§ **AIM**
Return each line of the records below that contains the string "Task", counting only matches with the same capitalization.

§ **DATA ENTRIES**

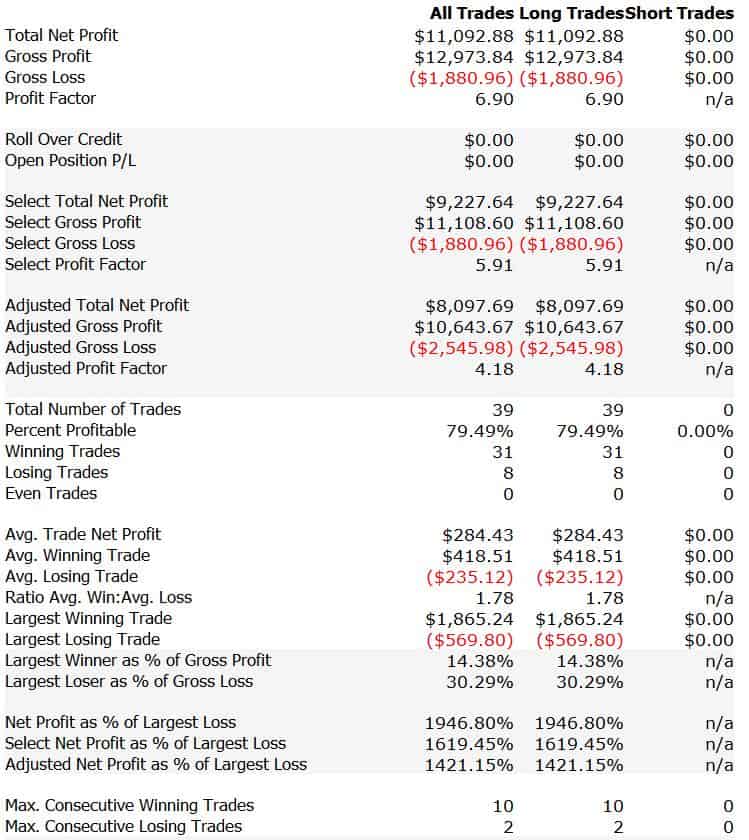Image resolution: width=749 pixels, height=840 pixels.
Task: Select the Long Trades column header
Action: point(571,13)
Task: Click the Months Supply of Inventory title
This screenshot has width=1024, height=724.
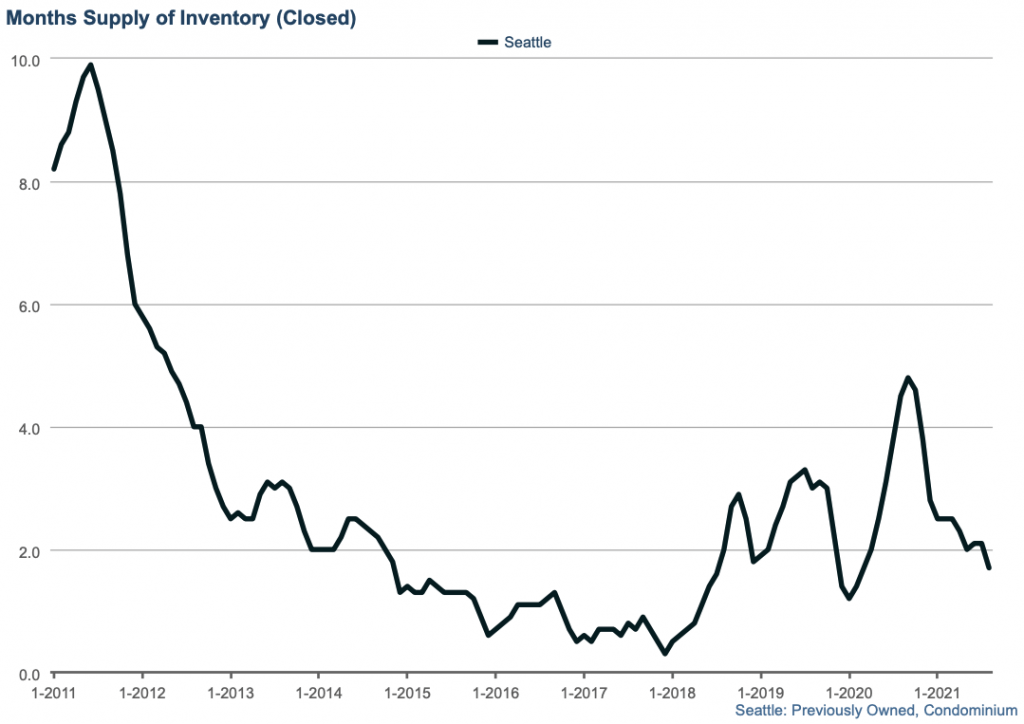Action: click(181, 17)
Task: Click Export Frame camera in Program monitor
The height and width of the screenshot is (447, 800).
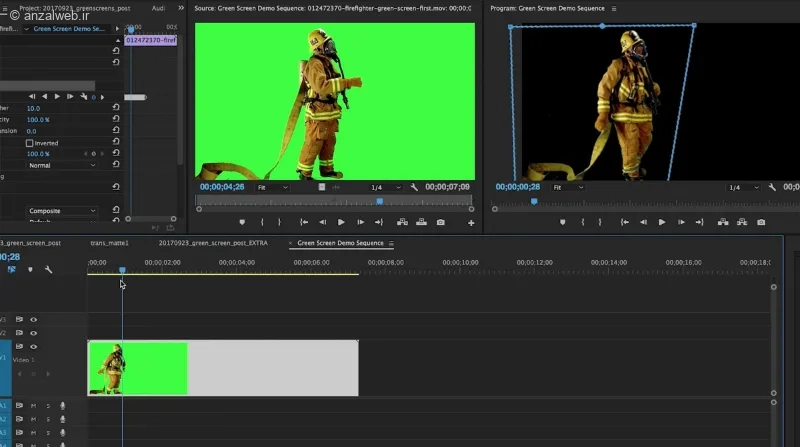Action: coord(761,222)
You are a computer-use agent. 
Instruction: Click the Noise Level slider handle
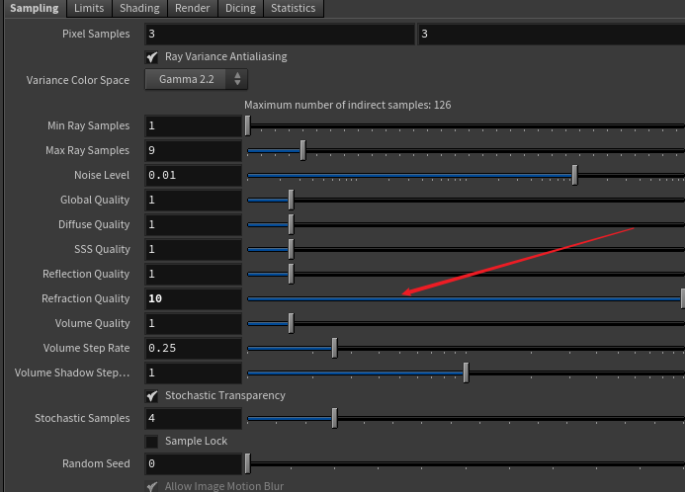coord(574,175)
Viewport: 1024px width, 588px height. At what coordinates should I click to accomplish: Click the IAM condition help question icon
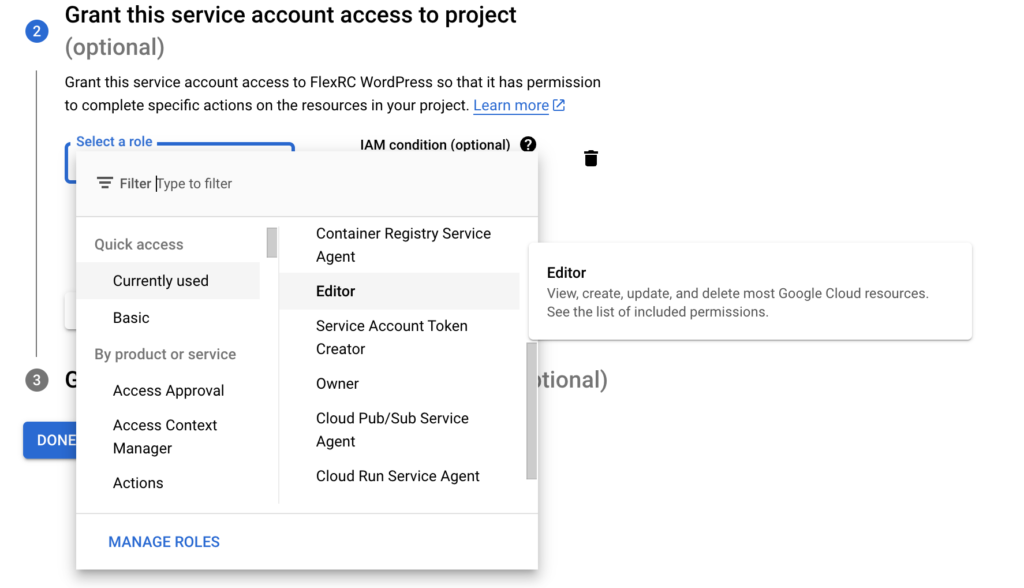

§ **THE REPLY**
Task: Select the Long Trades column header
Task: Click the Months Supply of Inventory title
Task: Click Export Frame camera in Program monitor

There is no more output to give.